Bug#143111: [OpenAFS-devel] Testing GNU findutils on AFS.... please!

James Youngman jay@gnu.org
Thu, 20 Mar 2008 00:06:53 +0000


On Wed, Mar 19, 2008 at 8:20 PM, Jeffrey Hutzelman <jhutz@cmu.edu> wrote:

>  > If you are in a mood to test things though, is oldfind's -noleaf
>  > option needed to correctly search AFS filesystems?  (without it, find
>  > assumes that directories with a link count of 2 have no
>  > subdirectories).
>
>  Without testing, yes, it is needed at least some of the time.  That
>  assumption is not valid in AFS, and neither is the assumption that when you
>  run out of link count you've run out of subdirectories.  The problem here
>  is that AFS files can be one of four kinds - files, directories, symlinks,
>  and mount points.  A mount point is a reference to the root of another
>  volume by name or volume ID.  Mount points look to clients like
>  directories, but are not counted in the containing directory's link count,
>  since they do not in fact contain a link to that directory.

This property is normally honoured by Unix (file-) systems because
filesystems can only be mounted on subdirectories in any case.  Here's
an example:

orbital:/mnt/test# stat .
  File: `.'
  Size: 1024            Blocks: 2          IO Block: 1024   directory
Device: 302h/770d       Inode: 100421      Links: 2
Access: (0755/drwxr-xr-x)  Uid: (    0/    root)   Gid: (    0/    root)
Access: 2008-03-19 23:35:45.000000000 +0000
Modify: 2008-03-19 23:35:45.000000000 +0000
Change: 2008-03-19 23:35:45.000000000 +0000
orbital:/mnt/test# mkdir /mnt/test/1; mount /dev/scratch/test1 /mnt/test/1
orbital:/mnt/test# stat .
  File: `.'
  Size: 1024            Blocks: 2          IO Block: 1024   directory
Device: 302h/770d       Inode: 100421      Links: 3
Access: (0755/drwxr-xr-x)  Uid: (    0/    root)   Gid: (    0/    root)
Access: 2008-03-19 23:35:45.000000000 +0000
Modify: 2008-03-19 23:37:11.000000000 +0000
Change: 2008-03-19 23:37:11.000000000 +0000
orbital:/mnt/test# umount /mnt/test/1
orbital:/mnt/test# stat . | grep LInks
orbital:/mnt/test# stat . | grep Links
Device: 302h/770d       Inode: 100421      Links: 3
orbital:/mnt/test#

So here you see that with /mnt/test/1 mounted, the link count of
/mnt/test is 3.   However, this link count is at 3 because with
/mnt/test/1 UNmounted, there is still a directory /mnt/test/1 (i.e.
the mount point) and its ".." entry contributes 1 toward the link
count of /mnt/test.

>  So, to a program like find, there are effectively two kinds of
>  subdirectories -- those that are included in the link count and those that
>  are not.

That's not generally true for the reason illustrated above, but I'll
assume your statement was about AFS specifically.

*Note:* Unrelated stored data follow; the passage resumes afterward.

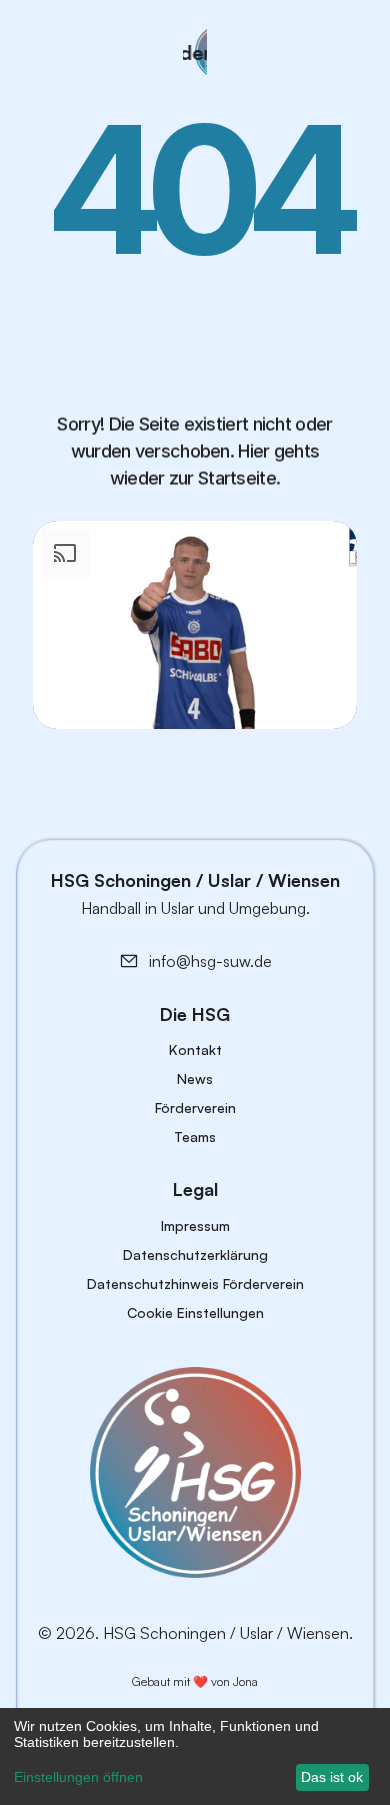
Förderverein (195, 1107)
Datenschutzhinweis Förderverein (195, 1283)
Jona (245, 1681)
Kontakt (195, 1049)
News (195, 1078)
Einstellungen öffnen (78, 1777)
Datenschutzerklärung (195, 1254)
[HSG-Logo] (195, 1472)
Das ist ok (332, 1777)
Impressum (195, 1225)
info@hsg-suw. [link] (201, 961)
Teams (195, 1136)
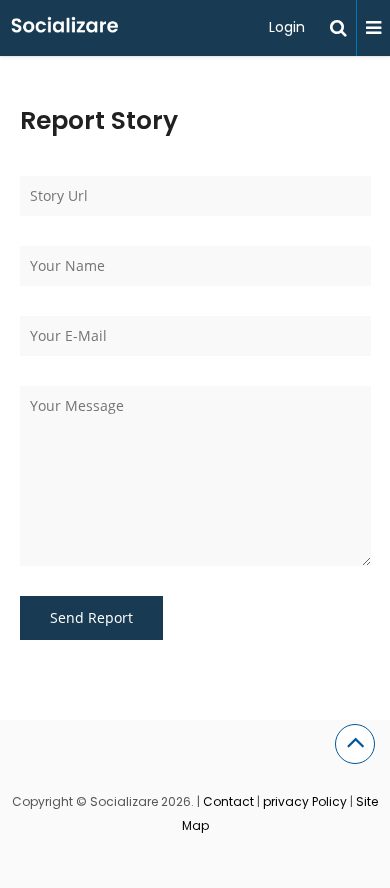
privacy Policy (305, 801)
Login (287, 27)
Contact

> You can't tell in advance which kind you'll see, so a heuristic
>  like checking to see if the rule applies to the first directory you
>  examine, which probably works fairly well for other filesystems, won't work
>  with AFS.

So is it the case that I can mount an AFS filesystem at
/afs/mumble/foo/bar without there previously existing a directory
/afs/mumble/foo?

At the moment, find (oldfind in 4.2.x and 4.3.x) relies on examining
the results of stat(2) to figure out if it should turn off the leaf
optimisation.  It makes this determination for every directory it
searches.   Supposing find knows that AFS may be in use somewhere on
the system, what is the highest performance way of determining if the
link-count assumption will hold immediately within that directory?

Is it feasible for example to assume that directories not
(canonically) beginning with /afs/ (or matching the regex ///+afs/)
simply cannot be on an AFS filesystem?

Now that I think about it, it would also be helpful to know what
common Linux AFS clients put in struct dirent.d_type for AFS
filesystem objects (files, directories, ...).  How about other Unix
systems which support both AFS and d_type?  I also understand that AFS
ACLs can sometimes allow readddir() to return a directory entry
without it being possible to lstat(2) said directory item.  Is this
the case?   What goes into d_type for such items?

James.